Ken Kesey presents his masterpiece, One Flew Over The Cuckoo’s Nest, with popular culture symbolism of the 1960s. This strategy helps paint a vivid picture in the reader’s mind. Music and cartoons of the times are often referred to in the novel. These help to exaggerate the characters and the state of the mental institution.
Popular culture supplies the music which is used as a recurring theme in the novel. McMurphy dislikes the tape playing in the day room because it represents how the ward is run routinely and without change. McMurphy also uses music to obtain good relations with the patients. On his first morning in the hospital, McMurphy is heard singing several verses of “The Wagoner’s Lad”: “Hard livin’s my pleasure, my money’s my o-o-own, an’ them that don’t like me, they can leave me alone” (Kesey 93 ). In this scene, he sings to express his good spirits (Twayne). Later, in the hall, as one of the aides goes to talk to the angry Big Nurse, McMurphy whistles, with an illusion to the Globetrotters, “Sweet Georgia Brown” as ” an amusing accompaniment to the aide’s evasive shuffle” (Sherwood 399). After shocking Nurse Ratched with his whale shorts, he accompanies her retreat to the Nurses’ Station with the song “The Roving Gambler” to establish his style, define his character, and show his indifference to policy: “She took me to her parlor, and coooo-ooled me with her fan’- I can hear the whack as he slaps his bare belly – whispered low in her mamma’s ear, I lu-uhvve that gamblin’ man” (Kesey 97).
The cartoon symbolism demonstrated in One Flew Over The Cuckoo’s Nest helps create dynamic features and traits in each character. Bromden indicates early that the ward is “Like a cartoon world, where the figures are flat and outlined in black, jerking through some kind of goofy story that might be real funny if it weren’t for the cartoon figures being real guys…”( 31). Technicians in the hospital speak with voices that “are forced and too quick on the comeback to be real talk – more like cartoon comedy speech” (33). Kesey chooses to describe some of his characters as symbolic caricatures, and others as stock figures who outgrow their black outlines (Twayne). The Big Nurse remains a cartoon villain, funny in her excessive frustration and hateful in her manipulations towards the patients.
The Individual and The System in Kesey’s One Flew Over the Cuckoo’s Nest
The Individual and The System One Flew Over The Cuckoo’s Nest
Many social issues and problems are explored in Ken Kesey’s novel One Flew Over The Cuckoo’s Nest. Perhaps the most obvious complaint against society is the treatment of the individual. This problem of the individual versus the system is a very controversial topic that has provoked great questioning of the government and the methods used to treat people who are unable to conform to the government’s standards.
McMurphy is an individual who is challenging and rebelling against the system’s rules and practices. He eventually teaches this practice of rebellion to the other patients who begin to realize that their lives are being controlled unfairly by the mental institution. When McMurphy first arrives at the institution, all of the other patients are afraid to express their thoughts to the Big Nurse. They are afraid to exercise their thoughts freely, and they believe that the Big Nurse will punish them if they question her authority. One patient, Harding, says, “All of us in here are rabbits of varying ages and degrees…We need a good strong wolf like the nurse to teach us our place” (Kesey 62).
This novel has a very strong theme of government rejecting those who are considered nonconformists in modern society. The government then places these nonconformists in mental institutions so it will not have to deal with them. This is society’s way of ditching those with nonconformist attitudes so they will disappear from the world and be forgotten. According to one critic, oppressive, conformist, regulatory, civilization is the suppressor of individual freedom (Barsness 433). “He (McMurphy) hadn’t let what he looked like run his life one way or the other,anymore than he’d let the Combine (the characters’ metaphor for the government) mill him into fitting where they wanted him to fit…He’s not gonna let them twist him and manufacture him” (Kesey 153).
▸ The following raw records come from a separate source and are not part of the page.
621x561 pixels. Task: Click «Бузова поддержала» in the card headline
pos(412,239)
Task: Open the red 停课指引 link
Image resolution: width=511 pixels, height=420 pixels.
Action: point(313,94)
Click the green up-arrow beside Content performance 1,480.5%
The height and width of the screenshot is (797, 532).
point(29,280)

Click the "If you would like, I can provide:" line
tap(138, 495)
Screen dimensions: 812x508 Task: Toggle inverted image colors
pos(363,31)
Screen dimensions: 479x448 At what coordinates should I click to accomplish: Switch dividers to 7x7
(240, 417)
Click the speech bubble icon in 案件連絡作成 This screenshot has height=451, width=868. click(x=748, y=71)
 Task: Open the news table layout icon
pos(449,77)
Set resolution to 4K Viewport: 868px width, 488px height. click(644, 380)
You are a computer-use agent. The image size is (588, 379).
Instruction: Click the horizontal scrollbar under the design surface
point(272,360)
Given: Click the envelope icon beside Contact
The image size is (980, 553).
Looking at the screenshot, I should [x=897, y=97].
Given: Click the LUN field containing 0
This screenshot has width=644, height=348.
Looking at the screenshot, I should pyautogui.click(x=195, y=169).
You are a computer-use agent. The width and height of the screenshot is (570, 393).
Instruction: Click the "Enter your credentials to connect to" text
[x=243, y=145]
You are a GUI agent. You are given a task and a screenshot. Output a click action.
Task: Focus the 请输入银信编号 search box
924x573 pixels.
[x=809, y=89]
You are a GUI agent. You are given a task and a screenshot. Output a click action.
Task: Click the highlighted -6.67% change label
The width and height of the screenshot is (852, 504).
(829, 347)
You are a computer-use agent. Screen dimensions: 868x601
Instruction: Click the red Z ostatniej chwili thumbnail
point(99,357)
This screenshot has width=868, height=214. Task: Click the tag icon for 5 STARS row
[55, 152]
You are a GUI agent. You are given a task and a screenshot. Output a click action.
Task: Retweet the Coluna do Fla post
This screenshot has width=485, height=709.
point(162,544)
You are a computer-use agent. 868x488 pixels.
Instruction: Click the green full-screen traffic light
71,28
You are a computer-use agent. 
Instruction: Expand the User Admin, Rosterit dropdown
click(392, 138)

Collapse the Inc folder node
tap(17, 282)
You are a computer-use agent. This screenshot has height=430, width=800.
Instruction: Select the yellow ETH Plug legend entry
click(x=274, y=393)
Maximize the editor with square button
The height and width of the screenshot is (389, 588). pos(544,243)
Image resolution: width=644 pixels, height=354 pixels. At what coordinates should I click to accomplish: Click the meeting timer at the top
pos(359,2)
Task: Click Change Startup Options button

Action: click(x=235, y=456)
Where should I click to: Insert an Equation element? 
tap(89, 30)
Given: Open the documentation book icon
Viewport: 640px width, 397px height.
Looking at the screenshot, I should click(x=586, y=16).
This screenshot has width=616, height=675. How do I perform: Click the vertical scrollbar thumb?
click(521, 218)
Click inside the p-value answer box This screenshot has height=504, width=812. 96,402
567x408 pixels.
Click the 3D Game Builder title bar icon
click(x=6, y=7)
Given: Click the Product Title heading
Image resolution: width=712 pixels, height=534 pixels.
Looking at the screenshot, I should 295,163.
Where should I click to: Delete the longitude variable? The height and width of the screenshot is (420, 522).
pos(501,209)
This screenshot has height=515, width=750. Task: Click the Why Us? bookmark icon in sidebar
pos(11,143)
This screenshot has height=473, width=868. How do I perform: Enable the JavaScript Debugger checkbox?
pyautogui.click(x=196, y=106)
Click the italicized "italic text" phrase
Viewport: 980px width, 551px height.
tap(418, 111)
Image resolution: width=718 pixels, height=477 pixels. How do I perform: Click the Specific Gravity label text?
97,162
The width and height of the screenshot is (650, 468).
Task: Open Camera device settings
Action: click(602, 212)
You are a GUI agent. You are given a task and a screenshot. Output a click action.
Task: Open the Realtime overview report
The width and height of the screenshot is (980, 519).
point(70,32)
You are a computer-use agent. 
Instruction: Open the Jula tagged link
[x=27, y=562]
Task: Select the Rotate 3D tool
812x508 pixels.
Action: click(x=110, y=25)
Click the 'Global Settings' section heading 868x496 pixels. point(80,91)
McMurphy is symbolized as the typical individual, while Big Nurse Ratched is symbolized as a member of the system, or the Combine. Bromden narrates, “McMurphy doesn’t know it, but he’s onto what I realized a long time back, that it’s not just the Big Nurse by herself, but it’s the whole Combine, the nation-wide Combine that’s the really big force, and the nurse is just a high-ranking official for them” (181).